After the arrival of the queen and her daughters in Bagdad in 1924, Gertrude Bell was the first to be given an audience. Bell had been entrusted by the King to manage the affairs of his family's household. Bell arranged for the Circassian Madame Jaudet Beg to be named lady-in-waiting or mistress of ceremonies to the queen, and for Miss Fairley, the English governess to the crown prince, to instruct the princesses in European etiquette. Gertrude Bell described the queen and her daughters as beautiful, sensitive and shy.

King Faisal did not feel it be politically wise for the queen and princesses to participate in public life in the Western manner. Queen Huzaima and her daughters lived secluded in purdah in the Harthiya villa and did not appear in public or in any mixed-gender company. While the King entertained male guests at the Palace, the queen and her daughters received women guests in the Harthiya villa and visited all-female partiers. They appeared veiled in public, but under their veils they dressed in Western fashion ordered from London, only shown at the women-only parties.

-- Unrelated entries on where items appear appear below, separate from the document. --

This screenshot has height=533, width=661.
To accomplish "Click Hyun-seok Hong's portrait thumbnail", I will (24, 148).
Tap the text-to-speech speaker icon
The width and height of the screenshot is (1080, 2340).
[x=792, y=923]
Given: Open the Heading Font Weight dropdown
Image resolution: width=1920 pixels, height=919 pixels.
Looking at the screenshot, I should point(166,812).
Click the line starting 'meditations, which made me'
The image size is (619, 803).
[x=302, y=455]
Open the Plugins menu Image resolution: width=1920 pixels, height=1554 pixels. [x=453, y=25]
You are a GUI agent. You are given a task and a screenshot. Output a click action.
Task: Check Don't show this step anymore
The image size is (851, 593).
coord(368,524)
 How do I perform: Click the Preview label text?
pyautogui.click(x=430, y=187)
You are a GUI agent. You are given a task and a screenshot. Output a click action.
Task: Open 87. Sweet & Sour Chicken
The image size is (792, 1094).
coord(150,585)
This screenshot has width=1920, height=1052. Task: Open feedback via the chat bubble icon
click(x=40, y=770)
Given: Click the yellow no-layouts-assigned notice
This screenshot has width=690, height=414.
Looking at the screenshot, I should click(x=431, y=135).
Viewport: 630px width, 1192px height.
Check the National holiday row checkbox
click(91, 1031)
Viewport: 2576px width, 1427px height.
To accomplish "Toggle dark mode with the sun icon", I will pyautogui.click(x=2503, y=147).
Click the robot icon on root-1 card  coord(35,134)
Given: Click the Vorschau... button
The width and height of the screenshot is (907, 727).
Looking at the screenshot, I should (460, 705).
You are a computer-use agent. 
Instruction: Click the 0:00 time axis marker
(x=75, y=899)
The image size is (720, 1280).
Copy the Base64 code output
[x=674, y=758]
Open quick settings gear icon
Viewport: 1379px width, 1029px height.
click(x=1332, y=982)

In 1936, Princess Azza visited Greece with her brother. During the trip, she became acquainted with a Greek member of staff at a hotel. After her return to Iraq, she was given permission to return to Greece for health reasons in the company of her sister Princess Rajiha. During the visit she eloped with the Greek man she had met during her previous visit. She informed Princess Rajiha that she was now married and had converted to Orthodox Christianity under the name Anastasia. She was granted Italian citizenship through her marriage, since her Greek husband was a Greek citizen. She lived with her husband in Rhodes, Cyprus and London. She had no children. In 1939, she separated from her husband and settled in Italy, where she was granted an allowance from the Italian government. In 1943, she divorced from her husband in Rome. After the Second World War, her allowance from the Italian Government stopped. At this point, she was suffering from bad health. When her cousin Prince Abd al-Ilah visited Rome in 1945, she reconciled with her family and settled in Jerusalem. She died of cancer in London.